## begin Information shown
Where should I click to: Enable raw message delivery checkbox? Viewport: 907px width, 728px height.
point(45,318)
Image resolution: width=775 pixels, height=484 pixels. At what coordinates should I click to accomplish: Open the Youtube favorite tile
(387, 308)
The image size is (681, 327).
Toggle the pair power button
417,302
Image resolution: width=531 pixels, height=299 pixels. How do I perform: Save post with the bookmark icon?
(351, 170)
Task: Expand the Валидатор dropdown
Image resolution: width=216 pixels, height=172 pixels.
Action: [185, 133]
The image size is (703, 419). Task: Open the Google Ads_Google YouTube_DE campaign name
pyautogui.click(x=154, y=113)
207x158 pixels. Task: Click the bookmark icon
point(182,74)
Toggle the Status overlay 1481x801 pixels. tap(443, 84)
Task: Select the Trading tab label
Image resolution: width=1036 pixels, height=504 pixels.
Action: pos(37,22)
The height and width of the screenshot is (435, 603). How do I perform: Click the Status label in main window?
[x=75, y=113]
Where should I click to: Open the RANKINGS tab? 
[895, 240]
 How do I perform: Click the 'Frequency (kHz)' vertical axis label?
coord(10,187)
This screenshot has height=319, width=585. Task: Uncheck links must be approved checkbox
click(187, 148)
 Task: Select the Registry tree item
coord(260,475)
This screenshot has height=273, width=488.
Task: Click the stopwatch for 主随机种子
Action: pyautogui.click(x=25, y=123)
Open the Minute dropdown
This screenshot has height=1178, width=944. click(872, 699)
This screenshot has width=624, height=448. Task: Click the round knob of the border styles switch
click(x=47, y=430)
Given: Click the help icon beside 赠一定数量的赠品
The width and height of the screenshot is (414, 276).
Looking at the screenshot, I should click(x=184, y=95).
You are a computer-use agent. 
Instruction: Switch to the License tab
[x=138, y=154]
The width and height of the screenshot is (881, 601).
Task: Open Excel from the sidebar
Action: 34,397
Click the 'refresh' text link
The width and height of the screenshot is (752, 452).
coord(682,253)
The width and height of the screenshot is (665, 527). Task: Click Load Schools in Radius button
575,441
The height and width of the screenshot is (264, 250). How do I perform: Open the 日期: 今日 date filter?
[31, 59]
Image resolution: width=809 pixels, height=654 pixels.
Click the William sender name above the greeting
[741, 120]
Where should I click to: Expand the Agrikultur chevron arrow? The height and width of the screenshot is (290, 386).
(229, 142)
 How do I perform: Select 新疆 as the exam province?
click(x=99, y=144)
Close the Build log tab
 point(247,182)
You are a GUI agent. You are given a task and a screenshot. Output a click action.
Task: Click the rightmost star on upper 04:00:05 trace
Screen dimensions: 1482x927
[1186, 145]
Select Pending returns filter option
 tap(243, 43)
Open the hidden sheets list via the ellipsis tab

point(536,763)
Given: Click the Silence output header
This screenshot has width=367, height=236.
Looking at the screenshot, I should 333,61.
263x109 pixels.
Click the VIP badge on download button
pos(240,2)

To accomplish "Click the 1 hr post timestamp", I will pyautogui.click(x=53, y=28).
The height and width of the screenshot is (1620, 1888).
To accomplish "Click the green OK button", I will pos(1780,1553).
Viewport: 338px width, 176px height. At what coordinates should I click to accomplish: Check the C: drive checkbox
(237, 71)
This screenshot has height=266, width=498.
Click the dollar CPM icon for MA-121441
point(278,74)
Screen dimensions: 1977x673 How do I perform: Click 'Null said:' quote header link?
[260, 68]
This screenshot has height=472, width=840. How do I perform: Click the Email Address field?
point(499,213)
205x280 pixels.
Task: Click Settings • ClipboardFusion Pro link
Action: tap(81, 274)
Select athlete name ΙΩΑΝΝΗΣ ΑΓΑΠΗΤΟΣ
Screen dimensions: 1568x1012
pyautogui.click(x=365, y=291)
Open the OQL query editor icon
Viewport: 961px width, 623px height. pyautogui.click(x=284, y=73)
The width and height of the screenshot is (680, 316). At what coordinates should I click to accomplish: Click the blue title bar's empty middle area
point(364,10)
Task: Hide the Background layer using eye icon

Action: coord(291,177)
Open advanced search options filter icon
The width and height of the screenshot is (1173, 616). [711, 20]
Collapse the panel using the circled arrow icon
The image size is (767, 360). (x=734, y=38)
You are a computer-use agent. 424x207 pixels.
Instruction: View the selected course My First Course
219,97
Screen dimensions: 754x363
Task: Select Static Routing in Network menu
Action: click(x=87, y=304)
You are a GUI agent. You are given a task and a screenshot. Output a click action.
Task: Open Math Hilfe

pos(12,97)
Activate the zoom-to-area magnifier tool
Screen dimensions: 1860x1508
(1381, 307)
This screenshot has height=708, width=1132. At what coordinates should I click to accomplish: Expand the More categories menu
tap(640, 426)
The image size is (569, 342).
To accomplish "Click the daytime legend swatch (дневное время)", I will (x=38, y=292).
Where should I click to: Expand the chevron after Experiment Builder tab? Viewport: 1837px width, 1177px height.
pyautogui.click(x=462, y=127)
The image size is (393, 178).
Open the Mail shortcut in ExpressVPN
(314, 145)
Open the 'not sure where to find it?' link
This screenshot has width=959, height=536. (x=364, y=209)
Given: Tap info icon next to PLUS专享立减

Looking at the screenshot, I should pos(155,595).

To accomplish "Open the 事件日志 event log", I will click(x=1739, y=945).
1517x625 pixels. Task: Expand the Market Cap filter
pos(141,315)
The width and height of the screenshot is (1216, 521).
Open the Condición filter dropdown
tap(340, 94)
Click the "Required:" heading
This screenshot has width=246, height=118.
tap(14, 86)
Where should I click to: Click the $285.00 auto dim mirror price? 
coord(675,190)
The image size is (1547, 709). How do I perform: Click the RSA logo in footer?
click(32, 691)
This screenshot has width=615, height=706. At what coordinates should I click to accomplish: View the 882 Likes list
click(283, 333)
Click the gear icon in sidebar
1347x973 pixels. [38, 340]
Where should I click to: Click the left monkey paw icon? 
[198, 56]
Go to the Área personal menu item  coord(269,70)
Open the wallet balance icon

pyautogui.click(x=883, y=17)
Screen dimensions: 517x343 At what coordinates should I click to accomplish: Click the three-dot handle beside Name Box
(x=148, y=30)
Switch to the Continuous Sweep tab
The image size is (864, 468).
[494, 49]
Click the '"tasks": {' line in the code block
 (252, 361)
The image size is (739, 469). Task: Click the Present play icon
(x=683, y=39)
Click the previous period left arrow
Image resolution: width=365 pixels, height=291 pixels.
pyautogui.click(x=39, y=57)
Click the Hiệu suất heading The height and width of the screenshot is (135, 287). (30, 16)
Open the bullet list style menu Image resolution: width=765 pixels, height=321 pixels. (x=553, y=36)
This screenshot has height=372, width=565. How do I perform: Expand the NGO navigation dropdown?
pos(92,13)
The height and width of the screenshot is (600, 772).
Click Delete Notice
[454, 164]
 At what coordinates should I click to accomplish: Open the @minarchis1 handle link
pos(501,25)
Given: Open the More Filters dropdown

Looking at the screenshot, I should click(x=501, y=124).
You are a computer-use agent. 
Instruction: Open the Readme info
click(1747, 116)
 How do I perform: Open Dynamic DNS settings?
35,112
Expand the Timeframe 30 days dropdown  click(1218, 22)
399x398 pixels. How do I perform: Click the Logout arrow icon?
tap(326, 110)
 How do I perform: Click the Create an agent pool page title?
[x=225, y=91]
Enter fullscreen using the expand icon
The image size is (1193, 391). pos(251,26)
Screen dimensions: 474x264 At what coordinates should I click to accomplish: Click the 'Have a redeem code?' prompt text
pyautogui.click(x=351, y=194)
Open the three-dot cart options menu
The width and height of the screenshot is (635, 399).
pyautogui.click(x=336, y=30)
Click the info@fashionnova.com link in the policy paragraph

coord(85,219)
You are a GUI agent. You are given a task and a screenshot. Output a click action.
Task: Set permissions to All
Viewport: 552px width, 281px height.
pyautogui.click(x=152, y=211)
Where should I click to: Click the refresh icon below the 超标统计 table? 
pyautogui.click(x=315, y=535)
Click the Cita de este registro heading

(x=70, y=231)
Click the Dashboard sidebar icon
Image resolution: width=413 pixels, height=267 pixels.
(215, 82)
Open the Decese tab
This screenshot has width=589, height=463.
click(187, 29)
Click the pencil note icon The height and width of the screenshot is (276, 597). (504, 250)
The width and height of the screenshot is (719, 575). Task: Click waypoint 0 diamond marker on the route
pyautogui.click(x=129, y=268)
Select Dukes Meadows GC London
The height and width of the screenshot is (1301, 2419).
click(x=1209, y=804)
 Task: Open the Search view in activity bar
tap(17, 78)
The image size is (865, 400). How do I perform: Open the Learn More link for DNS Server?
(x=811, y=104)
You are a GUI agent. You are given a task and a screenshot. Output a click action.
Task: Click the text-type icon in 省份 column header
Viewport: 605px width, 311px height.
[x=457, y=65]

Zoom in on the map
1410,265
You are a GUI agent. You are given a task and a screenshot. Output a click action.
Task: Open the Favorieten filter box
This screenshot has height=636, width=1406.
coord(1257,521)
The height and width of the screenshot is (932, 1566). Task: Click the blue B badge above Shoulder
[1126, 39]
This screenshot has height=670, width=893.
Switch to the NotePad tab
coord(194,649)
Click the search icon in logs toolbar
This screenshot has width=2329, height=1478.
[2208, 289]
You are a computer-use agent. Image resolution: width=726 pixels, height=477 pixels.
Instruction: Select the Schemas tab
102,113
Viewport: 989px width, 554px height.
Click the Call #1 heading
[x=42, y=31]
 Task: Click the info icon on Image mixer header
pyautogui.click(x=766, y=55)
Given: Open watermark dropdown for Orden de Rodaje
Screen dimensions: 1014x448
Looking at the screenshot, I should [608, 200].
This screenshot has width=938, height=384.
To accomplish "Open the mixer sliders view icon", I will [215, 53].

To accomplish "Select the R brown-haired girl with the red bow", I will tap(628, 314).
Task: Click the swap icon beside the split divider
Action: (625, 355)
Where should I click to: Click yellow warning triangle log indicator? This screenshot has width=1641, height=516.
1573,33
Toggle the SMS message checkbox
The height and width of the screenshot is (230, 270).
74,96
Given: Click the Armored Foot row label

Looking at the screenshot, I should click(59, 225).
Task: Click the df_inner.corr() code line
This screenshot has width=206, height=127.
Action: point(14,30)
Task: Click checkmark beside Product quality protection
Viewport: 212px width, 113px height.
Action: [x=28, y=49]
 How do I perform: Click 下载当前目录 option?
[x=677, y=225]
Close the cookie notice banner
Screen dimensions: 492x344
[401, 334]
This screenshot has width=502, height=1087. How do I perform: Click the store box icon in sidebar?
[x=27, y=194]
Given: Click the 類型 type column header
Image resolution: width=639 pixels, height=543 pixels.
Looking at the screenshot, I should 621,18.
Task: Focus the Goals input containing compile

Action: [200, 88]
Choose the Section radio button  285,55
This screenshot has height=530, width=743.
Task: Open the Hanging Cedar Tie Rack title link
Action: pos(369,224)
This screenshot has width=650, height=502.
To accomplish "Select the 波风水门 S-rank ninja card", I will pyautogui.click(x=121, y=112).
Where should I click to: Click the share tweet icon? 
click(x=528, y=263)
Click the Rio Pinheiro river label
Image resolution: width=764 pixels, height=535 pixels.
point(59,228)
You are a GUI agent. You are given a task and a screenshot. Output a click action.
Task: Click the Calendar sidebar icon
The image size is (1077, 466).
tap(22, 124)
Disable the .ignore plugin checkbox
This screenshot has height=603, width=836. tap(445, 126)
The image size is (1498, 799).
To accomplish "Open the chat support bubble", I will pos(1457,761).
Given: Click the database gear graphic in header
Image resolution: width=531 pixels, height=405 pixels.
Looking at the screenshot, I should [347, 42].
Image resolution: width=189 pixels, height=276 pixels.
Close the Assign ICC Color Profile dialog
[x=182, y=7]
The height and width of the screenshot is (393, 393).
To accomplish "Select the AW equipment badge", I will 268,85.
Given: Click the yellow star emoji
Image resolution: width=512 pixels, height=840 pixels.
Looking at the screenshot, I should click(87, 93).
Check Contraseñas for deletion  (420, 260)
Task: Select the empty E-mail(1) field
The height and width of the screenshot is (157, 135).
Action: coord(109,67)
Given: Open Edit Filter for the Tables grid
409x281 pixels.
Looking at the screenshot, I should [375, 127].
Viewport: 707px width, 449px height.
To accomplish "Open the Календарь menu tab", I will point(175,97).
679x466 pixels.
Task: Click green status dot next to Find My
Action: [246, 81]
## end Information shown
Work to complete: Copy out the data starting with the line that contains "The height and width of the screenshot is (600, 772)." and going on through the line that contains "[x=225, y=91]", both included, without any changes.

Solution to this task:
The height and width of the screenshot is (600, 772).
Click Delete Notice
[454, 164]
 At what coordinates should I click to accomplish: Open the @minarchis1 handle link
pos(501,25)
Given: Open the More Filters dropdown

Looking at the screenshot, I should click(x=501, y=124).
You are a computer-use agent. 
Instruction: Open the Readme info
click(1747, 116)
 How do I perform: Open Dynamic DNS settings?
35,112
Expand the Timeframe 30 days dropdown  click(1218, 22)
399x398 pixels. How do I perform: Click the Logout arrow icon?
tap(326, 110)
 How do I perform: Click the Create an agent pool page title?
[x=225, y=91]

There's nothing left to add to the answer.